**To do:** From the line that contains "Task: Click the Journal column header" to the last line of the entries, set down each line exactly as written, both ends included, with nothing else.

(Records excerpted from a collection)
>>>
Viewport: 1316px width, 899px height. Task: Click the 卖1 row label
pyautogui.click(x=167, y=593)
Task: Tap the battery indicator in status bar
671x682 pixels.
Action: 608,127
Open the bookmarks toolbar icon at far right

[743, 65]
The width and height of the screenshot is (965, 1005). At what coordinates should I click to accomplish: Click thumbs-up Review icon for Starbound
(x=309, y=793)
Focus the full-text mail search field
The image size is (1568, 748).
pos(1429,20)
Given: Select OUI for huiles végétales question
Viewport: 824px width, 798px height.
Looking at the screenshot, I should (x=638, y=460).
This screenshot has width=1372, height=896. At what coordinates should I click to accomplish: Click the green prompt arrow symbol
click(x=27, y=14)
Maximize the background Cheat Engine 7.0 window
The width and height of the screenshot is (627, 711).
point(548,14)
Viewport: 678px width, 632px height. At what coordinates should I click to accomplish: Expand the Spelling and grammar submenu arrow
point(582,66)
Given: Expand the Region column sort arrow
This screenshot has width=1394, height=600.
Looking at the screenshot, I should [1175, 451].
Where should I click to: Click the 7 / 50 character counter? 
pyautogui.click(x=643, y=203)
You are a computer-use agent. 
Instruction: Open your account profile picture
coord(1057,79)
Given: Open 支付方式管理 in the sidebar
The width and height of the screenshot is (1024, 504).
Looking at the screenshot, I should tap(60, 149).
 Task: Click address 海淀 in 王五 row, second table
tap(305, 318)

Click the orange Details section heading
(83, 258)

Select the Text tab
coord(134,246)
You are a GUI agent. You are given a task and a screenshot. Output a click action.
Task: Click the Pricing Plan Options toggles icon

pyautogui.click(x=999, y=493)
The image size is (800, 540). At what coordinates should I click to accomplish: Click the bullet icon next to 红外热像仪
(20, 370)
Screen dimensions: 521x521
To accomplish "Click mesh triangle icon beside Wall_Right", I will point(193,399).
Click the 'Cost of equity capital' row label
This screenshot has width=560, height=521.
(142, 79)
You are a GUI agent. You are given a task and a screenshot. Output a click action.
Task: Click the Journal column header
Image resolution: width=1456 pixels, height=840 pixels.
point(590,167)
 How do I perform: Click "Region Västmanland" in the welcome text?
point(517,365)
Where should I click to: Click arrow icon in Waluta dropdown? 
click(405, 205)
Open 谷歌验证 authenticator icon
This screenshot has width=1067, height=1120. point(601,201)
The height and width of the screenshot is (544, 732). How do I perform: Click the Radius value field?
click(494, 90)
<<<
**Answer below:**
Task: Click the Journal column header
Image resolution: width=1456 pixels, height=840 pixels.
point(590,167)
 How do I perform: Click "Region Västmanland" in the welcome text?
point(517,365)
Where should I click to: Click arrow icon in Waluta dropdown? 
click(405, 205)
Open 谷歌验证 authenticator icon
This screenshot has width=1067, height=1120. point(601,201)
The height and width of the screenshot is (544, 732). How do I perform: Click the Radius value field?
click(494, 90)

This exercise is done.